Ist es noch Privatsache oder geht es um den Ruf der Luzerner Kantonalbank (LUKB)? In der Innerschweiz werden kritische Stimmen laut, nachdem bekannt wurde, dass der Chef der LUKB, Bernard Kobler, wegen einer Affäre mit einer Prostituierten in eine Strafsache verwickelt ist. Die Frau wirft ihm unter anderem Nötigung vor, weil er sie mit Geld und Drohungen dazu bringen wollte, ein gemeinsames Kind abzutreiben, wie der «Blick» gestern berichtete. Die Staatsanwaltschaft prüft eine Anklage.

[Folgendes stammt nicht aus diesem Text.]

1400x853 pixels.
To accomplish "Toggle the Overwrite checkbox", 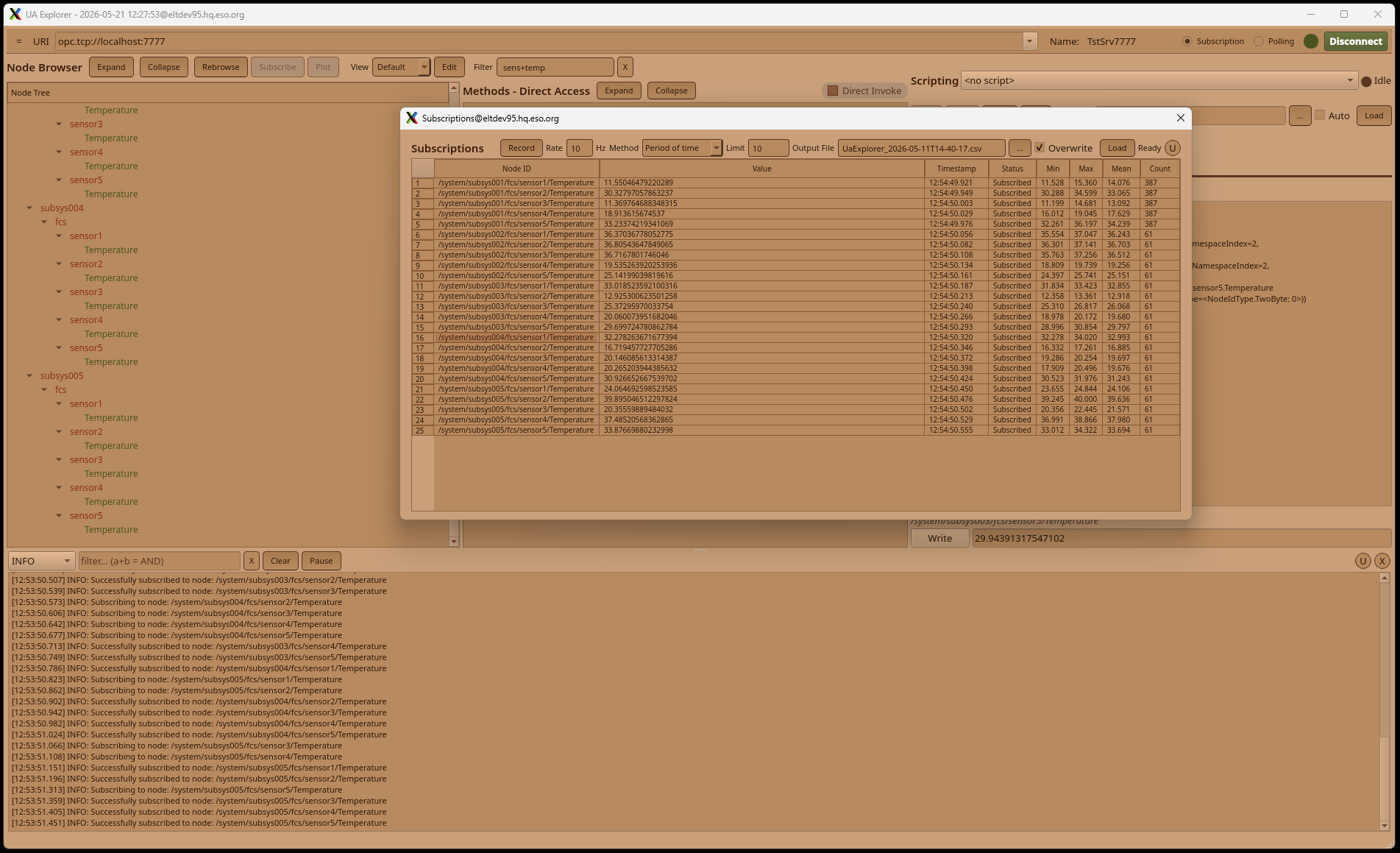I will coord(1040,148).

Kobler, der verheiratet ist, habe die Prostituierte 2010 in einem Zürcher Bordell kennen gelernt, schreibt die Zeitung mit Verweis auf die Strafklageschrift. In der Folge habe sich eine Liebesbeziehung entwickelt und Kobler habe der Brasilianerin in Luzern eine Wohnung besorgt. Die Frau sei schwanger geworden und der Bankdirektor (Lohn 2012: 870 000 Franken) habe ihr 150 000 Franken in bar für eine Abtreibung bezahlt. Sie habe sich dieser jedoch verweigert, worauf Kobler ihr laut Anklage gedroht habel, dafür zu sorgen, dass ihre Aufenthaltsbewilligung nicht verlängert werde. Zwar sei die Beziehung nach der Geburt des Kindes fortgesetzt worden. Der Banker habe sie jedoch zu Oralsex zwingen wollen, was von der Klägerin nunals versuchte Nötigung bezeichnet werde.
Für die Bank ist das Ganze Privatsache. Bernard Kobler mache einen «hervorragenden Job», sagt Verwaltungsrats-Präsident Mark Bachmann. Der Verwaltungsrat der Bank sei informiert «und verfolgt die Entwicklung aufmerksam».

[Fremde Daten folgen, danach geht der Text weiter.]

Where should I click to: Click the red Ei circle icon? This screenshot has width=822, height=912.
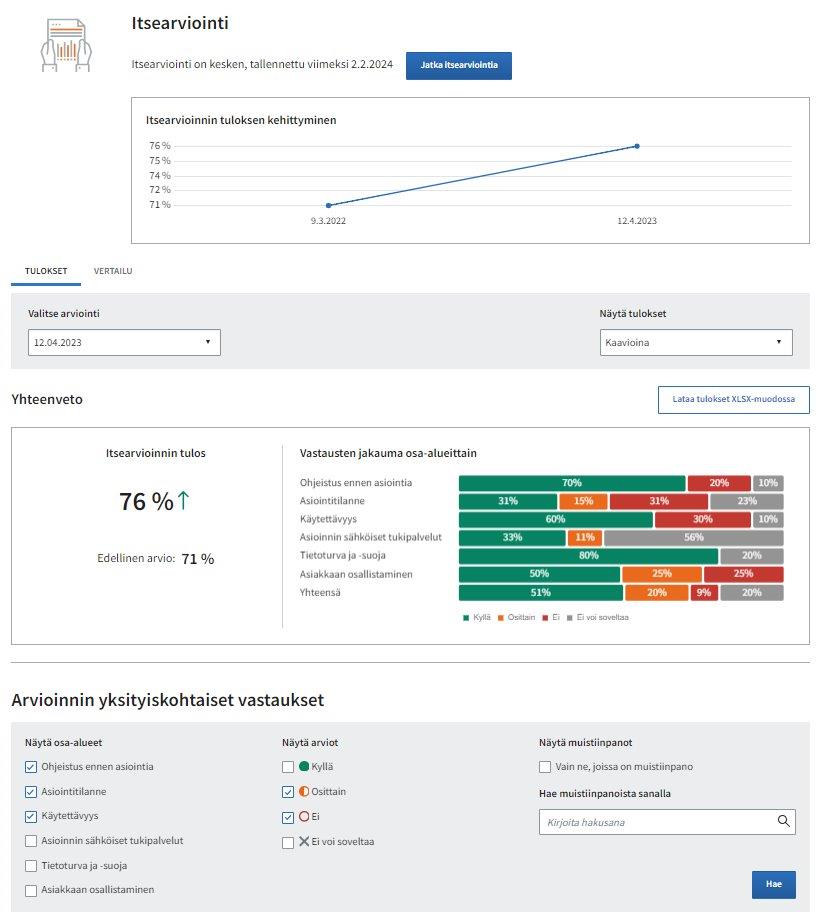[304, 817]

Klar Kritischer sind die Stimmen in der Luzerner Politik. Pirmin Jung, Präsident der dominierenden CVP, verweist zwar auf die Unschuldsvermutung. «Sollten aber wesentliche Fakten zutreffen, muss sich Herr Kobler persönlich fragen, ob er noch die richtige Person für diese Funktion ist», sagt Jung. Für ihn sei das nicht primär eine juristische Frage, sondern eine der Reputation der Bank.

Auch die Grünliberalen warnen. Eine Freistellung schon während des Verfahrens sei zwar nur nötig, falls Koblers Leistungen oder der Ruf der Bank unter dem Verfahren leiden, sagt Parteipräsidentin Laura Kopp. «Herr Kobler sollte sich aber die Frage stellen, ob er dem Unternehmen und seiner Familie zuliebe nicht in Ausstand treten sollte.»

Für SP-Präsidentin Felicitas Zopfi ist die Affäre Privatsache, solange es sich um eine Einzelbeziehung handelte. «Es wäre anders, wenn das mit mehreren Prostituierten gewesen wäre», sagt sie. Vorerst keine Wertung wollen die bürgerlichen Parteien abgeben. Es sei «beschämend», wie die Geschichte aufgebauscht werde, sagt SVP-Fraktionschef Guido Müller, und FDP-Präsident Peter Schilliger sagt, es sei Sache des Verwaltungsrats, zu urteilen, ob die Sache für die Bank ein Reputationsproblem sei. Auch für die Grünen ist das eine «reine Privatsache.» «Wir haben andere Kränze auszufechten mit der Kantonalbank», sagt Sprecher Michael Töngi.

Die Regierung entzieht sich der Diskussion mit Verweis auf die privatrechtliche Organisation der Bank. Verantwortlich für die Aufsicht seien die Verwaltungsräte, sagt der parteilose Finanzdirektor Marcel Schwerzmann. Zwar könne der Kanton mit seiner 61-Prozent-Beteiligung diese faktisch bestimmen. Er sei jedoch nicht weisungsbefugt.